◆ **EXERCISE**:
Recast the rows below as a Markdown table with the columns No. and Text, giving each row a number and its line. Leave out blank lines.

◆ **PROVIDED RECORDS**:
━━━━

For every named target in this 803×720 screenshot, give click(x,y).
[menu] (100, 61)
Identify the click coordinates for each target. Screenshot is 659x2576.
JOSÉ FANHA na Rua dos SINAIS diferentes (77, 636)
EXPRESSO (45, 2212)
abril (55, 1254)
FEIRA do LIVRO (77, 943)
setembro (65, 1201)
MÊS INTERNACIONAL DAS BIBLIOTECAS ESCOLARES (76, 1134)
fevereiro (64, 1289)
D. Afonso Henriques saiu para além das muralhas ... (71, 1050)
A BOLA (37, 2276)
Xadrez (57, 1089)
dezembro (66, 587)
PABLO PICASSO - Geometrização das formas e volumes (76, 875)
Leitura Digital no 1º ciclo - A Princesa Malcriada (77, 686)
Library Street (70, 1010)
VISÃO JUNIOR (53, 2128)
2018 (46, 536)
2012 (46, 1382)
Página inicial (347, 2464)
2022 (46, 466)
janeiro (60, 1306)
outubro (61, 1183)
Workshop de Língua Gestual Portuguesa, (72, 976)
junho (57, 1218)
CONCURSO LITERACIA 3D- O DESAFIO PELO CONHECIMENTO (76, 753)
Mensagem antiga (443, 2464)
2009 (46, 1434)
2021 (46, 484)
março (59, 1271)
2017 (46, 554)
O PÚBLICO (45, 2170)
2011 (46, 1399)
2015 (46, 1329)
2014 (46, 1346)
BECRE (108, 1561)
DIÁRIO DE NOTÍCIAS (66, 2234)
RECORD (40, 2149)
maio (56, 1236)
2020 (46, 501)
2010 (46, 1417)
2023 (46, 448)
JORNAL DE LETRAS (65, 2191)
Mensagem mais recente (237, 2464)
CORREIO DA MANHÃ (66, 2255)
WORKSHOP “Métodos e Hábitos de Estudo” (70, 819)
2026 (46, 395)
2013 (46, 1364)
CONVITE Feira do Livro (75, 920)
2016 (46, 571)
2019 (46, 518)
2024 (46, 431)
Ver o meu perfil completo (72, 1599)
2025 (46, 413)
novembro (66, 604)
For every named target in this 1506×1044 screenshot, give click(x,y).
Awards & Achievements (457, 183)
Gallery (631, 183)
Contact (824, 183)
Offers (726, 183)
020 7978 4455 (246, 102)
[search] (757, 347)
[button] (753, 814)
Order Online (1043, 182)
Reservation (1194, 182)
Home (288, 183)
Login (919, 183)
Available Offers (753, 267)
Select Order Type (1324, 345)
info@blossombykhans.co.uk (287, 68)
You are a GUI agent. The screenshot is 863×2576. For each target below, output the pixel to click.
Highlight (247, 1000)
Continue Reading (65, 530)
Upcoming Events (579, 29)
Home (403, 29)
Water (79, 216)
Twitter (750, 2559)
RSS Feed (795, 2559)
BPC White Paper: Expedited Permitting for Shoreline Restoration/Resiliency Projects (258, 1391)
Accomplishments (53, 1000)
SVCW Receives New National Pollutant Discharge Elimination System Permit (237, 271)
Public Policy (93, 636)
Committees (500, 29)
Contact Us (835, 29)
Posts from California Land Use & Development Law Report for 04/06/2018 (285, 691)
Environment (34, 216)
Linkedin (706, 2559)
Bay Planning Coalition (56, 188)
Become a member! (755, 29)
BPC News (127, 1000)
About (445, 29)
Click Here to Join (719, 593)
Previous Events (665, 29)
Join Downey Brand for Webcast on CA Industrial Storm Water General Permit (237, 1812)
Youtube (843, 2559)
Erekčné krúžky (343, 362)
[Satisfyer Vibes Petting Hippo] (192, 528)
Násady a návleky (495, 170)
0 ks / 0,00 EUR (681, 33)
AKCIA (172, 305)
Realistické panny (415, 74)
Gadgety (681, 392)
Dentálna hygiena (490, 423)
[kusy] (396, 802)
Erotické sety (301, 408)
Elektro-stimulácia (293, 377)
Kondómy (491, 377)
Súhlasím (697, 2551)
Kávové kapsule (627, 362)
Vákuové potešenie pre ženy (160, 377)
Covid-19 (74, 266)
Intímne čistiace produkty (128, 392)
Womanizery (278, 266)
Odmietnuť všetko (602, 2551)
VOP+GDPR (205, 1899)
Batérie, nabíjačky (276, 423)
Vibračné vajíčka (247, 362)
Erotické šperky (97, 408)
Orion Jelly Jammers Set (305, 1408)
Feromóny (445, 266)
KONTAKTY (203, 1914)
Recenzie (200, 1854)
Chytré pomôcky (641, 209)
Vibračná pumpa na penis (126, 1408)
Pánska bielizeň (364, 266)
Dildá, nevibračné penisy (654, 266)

━━━━

◆ **THE RESULT**:
| No. | Text |
|---|---|
| 1 | For every named target in this 803×720 screenshot, give click(x,y). |
| 2 | [menu] (100, 61) |
| 3 | Identify the click coordinates for each target. Screenshot is 659x2576. |
| 4 | JOSÉ FANHA na Rua dos SINAIS diferentes (77, 636) |
| 5 | EXPRESSO (45, 2212) |
| 6 | abril (55, 1254) |
| 7 | FEIRA do LIVRO (77, 943) |
| 8 | setembro (65, 1201) |
| 9 | MÊS INTERNACIONAL DAS BIBLIOTECAS ESCOLARES (76, 1134) |
| 10 | fevereiro (64, 1289) |
| 11 | D. Afonso Henriques saiu para além das muralhas ... (71, 1050) |
| 12 | A BOLA (37, 2276) |
| 13 | Xadrez (57, 1089) |
| 14 | dezembro (66, 587) |
| 15 | PABLO PICASSO - Geometrização das formas e volumes (76, 875) |
| 16 | Leitura Digital no 1º ciclo - A Princesa Malcriada (77, 686) |
| 17 | Library Street (70, 1010) |
| 18 | VISÃO JUNIOR (53, 2128) |
| 19 | 2018 (46, 536) |
| 20 | 2012 (46, 1382) |
| 21 | Página inicial (347, 2464) |
| 22 | 2022 (46, 466) |
| 23 | janeiro (60, 1306) |
| 24 | outubro (61, 1183) |
| 25 | Workshop de Língua Gestual Portuguesa, (72, 976) |
| 26 | junho (57, 1218) |
| 27 | CONCURSO LITERACIA 3D- O DESAFIO PELO CONHECIMENTO (76, 753) |
| 28 | Mensagem antiga (443, 2464) |
| 29 | 2009 (46, 1434) |
| 30 | 2021 (46, 484) |
| 31 | março (59, 1271) |
| 32 | 2017 (46, 554) |
| 33 | O PÚBLICO (45, 2170) |
| 34 | 2011 (46, 1399) |
| 35 | 2015 (46, 1329) |
| 36 | 2014 (46, 1346) |
| 37 | BECRE (108, 1561) |
| 38 | DIÁRIO DE NOTÍCIAS (66, 2234) |
| 39 | RECORD (40, 2149) |
| 40 | maio (56, 1236) |
| 41 | 2020 (46, 501) |
| 42 | 2010 (46, 1417) |
| 43 | 2023 (46, 448) |
| 44 | JORNAL DE LETRAS (65, 2191) |
| 45 | Mensagem mais recente (237, 2464) |
| 46 | CORREIO DA MANHÃ (66, 2255) |
| 47 | WORKSHOP “Métodos e Hábitos de Estudo” (70, 819) |
| 48 | 2026 (46, 395) |
| 49 | 2013 (46, 1364) |
| 50 | CONVITE Feira do Livro (75, 920) |
| 51 | 2016 (46, 571) |
| 52 | 2019 (46, 518) |
| 53 | 2024 (46, 431) |
| 54 | Ver o meu perfil completo (72, 1599) |
| 55 | 2025 (46, 413) |
| 56 | novembro (66, 604) |
| 57 | For every named target in this 1506×1044 screenshot, give click(x,y). |
| 58 | Awards & Achievements (457, 183) |
| 59 | Gallery (631, 183) |
| 60 | Contact (824, 183) |
| 61 | Offers (726, 183) |
| 62 | 020 7978 4455 (246, 102) |
| 63 | [search] (757, 347) |
| 64 | [button] (753, 814) |
| 65 | Order Online (1043, 182) |
| 66 | Reservation (1194, 182) |
| 67 | Home (288, 183) |
| 68 | Login (919, 183) |
| 69 | Available Offers (753, 267) |
| 70 | Select Order Type (1324, 345) |
| 71 | info@blossombykhans.co.uk (287, 68) |
| 72 | You are a GUI agent. The screenshot is 863×2576. For each target below, output the pixel to click. |
| 73 | Highlight (247, 1000) |
| 74 | Continue Reading (65, 530) |
| 75 | Upcoming Events (579, 29) |
| 76 | Home (403, 29) |
| 77 | Water (79, 216) |
| 78 | Twitter (750, 2559) |
| 79 | RSS Feed (795, 2559) |
| 80 | BPC White Paper: Expedited Permitting for Shoreline Restoration/Resiliency Projects (258, 1391) |
| 81 | Accomplishments (53, 1000) |
| 82 | SVCW Receives New National Pollutant Discharge Elimination System Permit (237, 271) |
| 83 | Public Policy (93, 636) |
| 84 | Committees (500, 29) |
| 85 | Contact Us (835, 29) |
| 86 | Posts from California Land Use & Development Law Report for 04/06/2018 (285, 691) |
| 87 | Environment (34, 216) |
| 88 | Linkedin (706, 2559) |
| 89 | Bay Planning Coalition (56, 188) |
| 90 | Become a member! (755, 29) |
| 91 | BPC News (127, 1000) |
| 92 | About (445, 29) |
| 93 | Click Here to Join (719, 593) |
| 94 | Previous Events (665, 29) |
| 95 | Join Downey Brand for Webcast on CA Industrial Storm Water General Permit (237, 1812) |
| 96 | Youtube (843, 2559) |
| 97 | Erekčné krúžky (343, 362) |
| 98 | [Satisfyer Vibes Petting Hippo] (192, 528) |
| 99 | Násady a návleky (495, 170) |
| 100 | 0 ks / 0,00 EUR (681, 33) |
| 101 | AKCIA (172, 305) |
| 102 | Realistické panny (415, 74) |
| 103 | Gadgety (681, 392) |
| 104 | Dentálna hygiena (490, 423) |
| 105 | [kusy] (396, 802) |
| 106 | Erotické sety (301, 408) |
| 107 | Elektro-stimulácia (293, 377) |
| 108 | Kondómy (491, 377) |
| 109 | Súhlasím (697, 2551) |
| 110 | Kávové kapsule (627, 362) |
| 111 | Vákuové potešenie pre ženy (160, 377) |
| 112 | Covid-19 (74, 266) |
| 113 | Intímne čistiace produkty (128, 392) |
| 114 | Womanizery (278, 266) |
| 115 | Odmietnuť všetko (602, 2551) |
| 116 | VOP+GDPR (205, 1899) |
| 117 | Batérie, nabíjačky (276, 423) |
| 118 | Vibračné vajíčka (247, 362) |
| 119 | Erotické šperky (97, 408) |
| 120 | Orion Jelly Jammers Set (305, 1408) |
| 121 | Feromóny (445, 266) |
| 122 | KONTAKTY (203, 1914) |
| 123 | Recenzie (200, 1854) |
| 124 | Chytré pomôcky (641, 209) |
| 125 | Vibračná pumpa na penis (126, 1408) |
| 126 | Pánska bielizeň (364, 266) |
| 127 | Dildá, nevibračné penisy (654, 266) |